I’m building a command and control (C2) program suite to learn C2 software design and implementation at a fine-grained level. Additionally, I want to get proficient coding C targeting multiple platforms. Aiming for a 1.0 release in 2022.
Below are the core goals and features, as I see them in June 2021.
- Small binary size.
- Lean on resources.
- Able to run on smaller ARM boards with 512MB of RAM and potentially embedded devices.
- Handle a large number of active agents.
- Use C as much as possible/appropriate.
- Target GNU/Linux, NetBSD 9+, OpenBSD 6.9+, FreeBSD 13+, Microsoft Windows 10+ and Server 2016+, and Apple macOS 10.5+.
- Architectures should be somewhat normal including x86, x86-64, ARM32, and ARM64 in particular.
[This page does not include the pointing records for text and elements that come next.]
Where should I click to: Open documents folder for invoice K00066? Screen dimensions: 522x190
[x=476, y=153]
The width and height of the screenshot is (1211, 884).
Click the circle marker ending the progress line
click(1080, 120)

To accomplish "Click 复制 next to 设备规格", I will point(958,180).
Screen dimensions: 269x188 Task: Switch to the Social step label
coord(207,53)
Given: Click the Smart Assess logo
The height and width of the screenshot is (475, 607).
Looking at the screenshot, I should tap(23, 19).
- Support a large number of server services: HTTPS, DNS over UDP, FTP, SMB, ICMP, SMTP, raw TCP, and raw UDP, etc., shooting for more than anyone else.
- Multi-user server and agents: multiple users can use the server and communicate with the same agents at the same time.
- Plugin support: C initially, but Python and Lua are planned.
- relaying: relay communications to the server via other agents and to agents via other agents (return path doesn’t have to be the same).
- time/day schedules: only operate on certain days and times, such as work hours.
- queues: queue multiple commands/requests.
- multiple server service communications: optionally communicate over multiple server services if available (such as multiple DNS queries and then SMTP) within the same session.
- communication playbooks: predefined communication ordering to emulate normal traffic.
- Asymmetric and symmetric encryption: rotating keys, using existing industry standards of AES and DSA, for example. Perhaps ChaCha on ARM boards and older processors that don’t have AES instructions available.
- Decoupled transmission, data chunking, and data modification: allowing for independence at each level, one-to-many relationships, and independent plugin support.
- Server API: frontends can use the remote server API, allowing for a decoupled experience where user interfaces can be remote and in whatever format is needed.